All five of these instances of boofed make sense if we read the word boofed as figuratively meaning "screwed" (in a sexual sense). Some or all of them do not make sense if we read the word boofed as meaning "puffed out like a bouffant hairdo," or "ingested alcohol or drugs anally," or "became extremely drunk," or "landed a kayak with the boat bottom flat to the river after free-falling over a waterfall," or "farted." The allusion, in the May 1984 Rice Thresher letter to the editor, to calling a proctologist suggests (figurative) anal intercourse. But none of the other examples imply that (or any other) specific form of sexual intercourse.
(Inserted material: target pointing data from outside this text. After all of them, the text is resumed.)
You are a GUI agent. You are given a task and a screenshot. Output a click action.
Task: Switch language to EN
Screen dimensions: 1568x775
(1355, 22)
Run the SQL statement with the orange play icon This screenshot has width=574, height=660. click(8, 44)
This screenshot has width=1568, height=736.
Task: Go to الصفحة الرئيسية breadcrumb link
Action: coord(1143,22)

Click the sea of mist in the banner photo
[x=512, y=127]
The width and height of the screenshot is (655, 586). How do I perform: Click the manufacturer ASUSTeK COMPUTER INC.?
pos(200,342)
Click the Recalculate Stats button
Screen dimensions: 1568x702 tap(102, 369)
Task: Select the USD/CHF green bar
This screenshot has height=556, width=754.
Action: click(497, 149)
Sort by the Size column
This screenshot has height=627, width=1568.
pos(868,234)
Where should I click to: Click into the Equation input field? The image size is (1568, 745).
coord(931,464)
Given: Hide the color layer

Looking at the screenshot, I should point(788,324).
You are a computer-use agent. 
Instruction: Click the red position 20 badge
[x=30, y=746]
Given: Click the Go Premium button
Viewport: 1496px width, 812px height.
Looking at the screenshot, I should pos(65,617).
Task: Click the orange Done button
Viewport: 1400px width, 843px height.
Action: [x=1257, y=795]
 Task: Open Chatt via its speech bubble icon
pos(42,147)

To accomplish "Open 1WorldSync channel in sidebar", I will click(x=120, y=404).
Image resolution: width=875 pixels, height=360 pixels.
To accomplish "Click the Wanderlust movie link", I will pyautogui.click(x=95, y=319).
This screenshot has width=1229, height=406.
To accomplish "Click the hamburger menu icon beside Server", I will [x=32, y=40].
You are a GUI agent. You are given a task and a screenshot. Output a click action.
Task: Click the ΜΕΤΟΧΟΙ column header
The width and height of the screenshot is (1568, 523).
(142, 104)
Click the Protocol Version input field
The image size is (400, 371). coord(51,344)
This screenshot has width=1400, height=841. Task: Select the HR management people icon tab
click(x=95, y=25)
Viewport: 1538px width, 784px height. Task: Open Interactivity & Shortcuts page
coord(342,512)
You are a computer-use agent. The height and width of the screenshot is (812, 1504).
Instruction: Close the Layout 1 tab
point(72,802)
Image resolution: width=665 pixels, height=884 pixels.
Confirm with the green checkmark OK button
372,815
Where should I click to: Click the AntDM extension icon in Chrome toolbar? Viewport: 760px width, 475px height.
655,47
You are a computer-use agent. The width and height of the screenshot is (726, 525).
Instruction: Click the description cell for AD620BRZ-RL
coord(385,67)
Another noteworthy aspect of these five instances is that the first three (from 1983–1984) are framed as passive constructions ("you're boofed," "We were boofed royally," and "we've just been boofed"), whereas the last two (both from 1987) are framed in active voice ("boofed me up" and "boofed it"). Of the definitions suggested above, only "screwed" works well in the context of both the active and the passive constructions recorded here. A later meaning of boof—"to steal"—works in some active and passive constructions, but when we replace boofed with stole or stolen in the examples from the 1980s, most of the resulting sentences don't make sense.